Many parents are concerned about their children’s academic (e.g., math, reading) achievement and have high academic expectations for their children. While these concerns are warranted given the competitive nature of college admissions, there are other skills that need to be emphasized throughout childhood, skills that are necessary for academic success as well as success in relationships and personal well-being. More specifically, social and emotional skills are paramount for optimal child development and these skills underlie many schools’ and parents’ recent emphasis on Social Emotional Learning (SEL).

What is SEL?

Social Emotional Learning (SEL) emphasizes the development of skills in five broad areas: self-awareness, social-awareness, self-management, relationship skills, and responsible decision-making.

  • Self-awareness.
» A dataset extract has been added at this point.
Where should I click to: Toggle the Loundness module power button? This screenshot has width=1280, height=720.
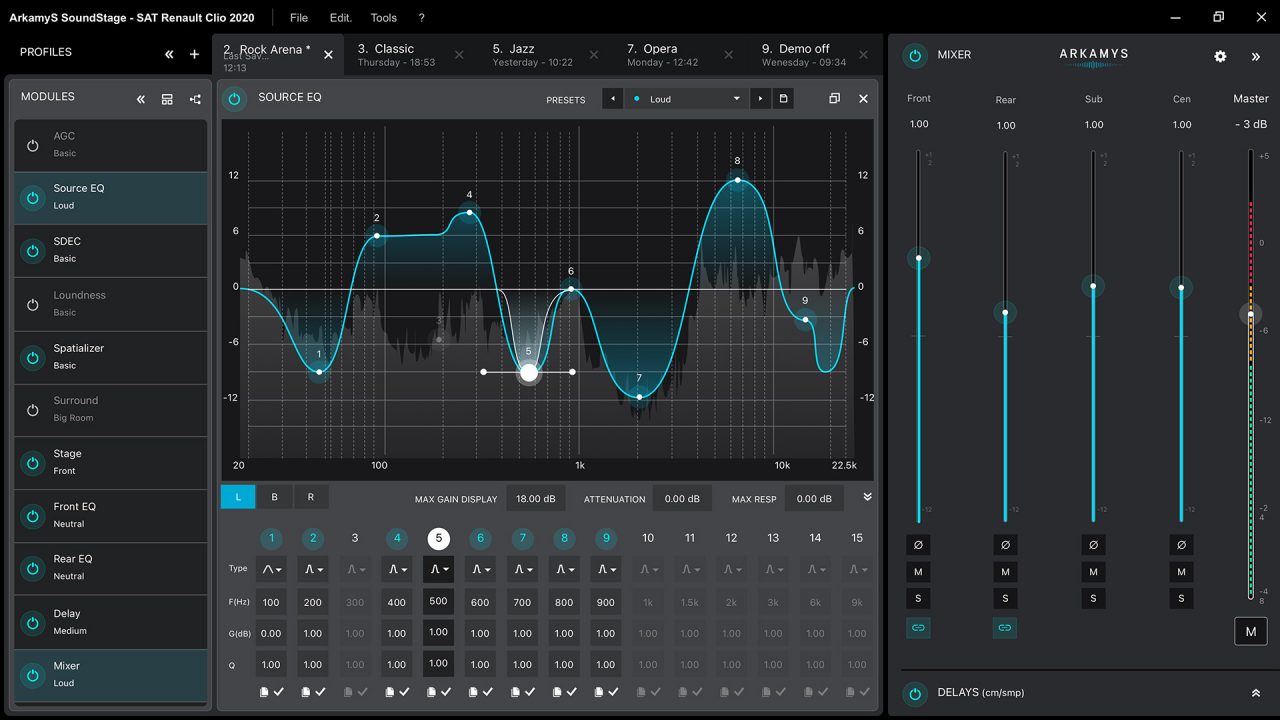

The ability to recognize and identify one’s emotions, in addition to understanding how emotions impact one’s thoughts and behaviors. Also, the ability to understand one’s strengths and weaknesses.
  • Social-awareness. The ability to take others’ perspectives, appreciate differences among people, and understand how our actions impact others.
  • Self-management. The ability to manage emotions, set short- and long-term goals, control impulses, etc.
  • Relationship skills. The ability to build and sustain meaningful relationships with others, which includes the skills of effective listening, increasing empathy, offering and seeking help when necessary, etc.
  • Responsible decision-making. The ability to make respectful and ethical decisions that contribute to one’s well-being as well as others’ well-being.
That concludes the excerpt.